Is vehicle insurance a legal requirement in South Africa?

    Is car insurance a legal requirement in South Africa?

    • There exists no legal requirement for South Africans to insure their vehicles
    • Driving without insurance is foolhardy
    • There are about eight million uninsured vehicles on our roads
    • Government has still to impose legislation enforcing vehicle insurance
    • South Africa lags hopelessly behind the rest of the world

     

    Alarmingly, South Africa’s cavalier approach to vehicle insurance has had a huge impact on the number of uninsured vehicles on our roads.

    No Legal Requirement – Yet

    In terms of current legislation, it is not illegal to drive an uninsured vehicle on South African roads. This tends to make financially insecure motorists to opt out of insuring their vehicles, leading to the current situation where more than 65% of the vehicles on our roads have no cover at all.

    This fact has been reinforced by the South African Insurance Association (SAIA) that recently released statistics showing Is Car Insurance a Legal Requirement in South Africathat only about 35% of vehicles on South African roads are insured.

    By the end of February 2017, there were more than 12 million registered vehicles on South African roads. This equates to about eight million uninsured vehicles. More than a third of registered vehicles are in Gauteng, then the Western Cape and KwaZulu-Natal.

    This does not include unregistered vehicles being illegally driven and adding to the risk of an increasing accident rate. There are no statistics on how many illegal vehicles are on South Africa’s roads.

    Debate About Legality

    Over the years there has been much debate about this situation. Despite government postulations to impose stricter vehicle insurance regulations, to date, nothing has happened.

    South Africa lags hopelessly behind when compared to other countries. In America, England, Indonesia and Norway vehicles must have comprehensive cover, while most other international countries insist on a minimum of third party insurance. This legislation ensures that other motorists are have cover in the event of an accident.

    However, while it may not be illegal, it is an extremely foolhardy decision to drive without insurance. Although cancelling vehicle insurance may seem the logical solution to save on monthly overheads, not having cover poses huge financial risks in the event of an accident.

    Conclusion About Legal Requirement

    In South Africa, motorists must have comprehensive insurance for a financed vehicle.
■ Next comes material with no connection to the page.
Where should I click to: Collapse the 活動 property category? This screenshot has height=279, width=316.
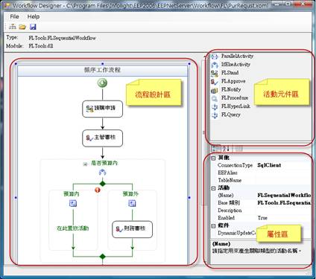pyautogui.click(x=213, y=188)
They can cancel their insurance once they have paid for the vehicle.

    However, as the country’s political woes add to the spiralling rate of inflation, interest rates and exorbitant fuel prices, motorists should think twice before considering the option of no vehicle cover. The risk of being uninsured can be extremely costly in the event of a road accident.

    Insurance companies point out that replacement and spare parts are on a continual upward spiral, while towing a damaged vehicle to a repair shop can cost a staggering R20 000. Motorists should consider insurance premiums as a priority motoring overhead.
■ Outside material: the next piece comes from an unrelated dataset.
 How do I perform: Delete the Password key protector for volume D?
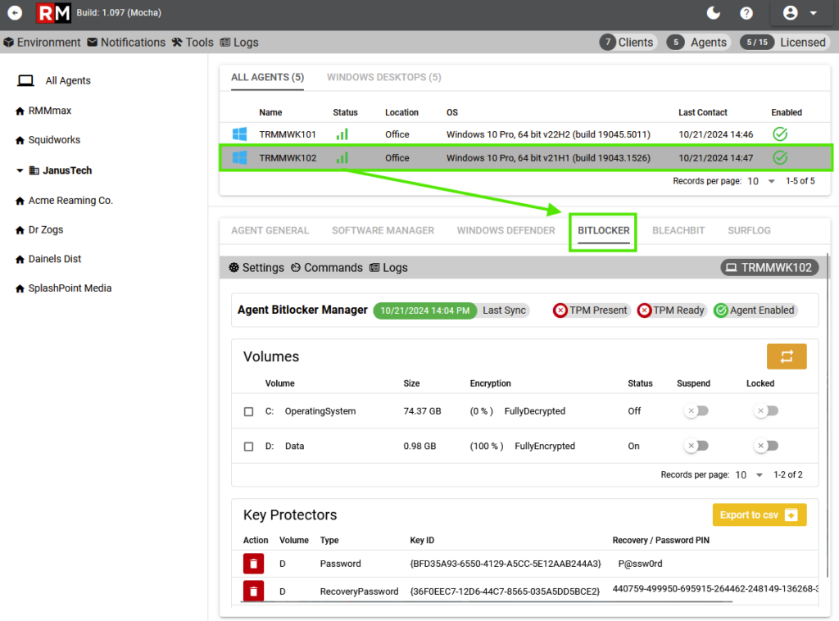(x=253, y=564)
    According to economic data recently released, 75% plus of all household income services debt. It is no wonder, then, that South Africans will overlook the importance of vehicle insurance as a way to cut back on monthly costs. However, despite the lack of legislation to enforce insurance on all motorists using our roads, the financial implications of no cover in the event of an accident far outstrips a decision to cut back on this motoring cost.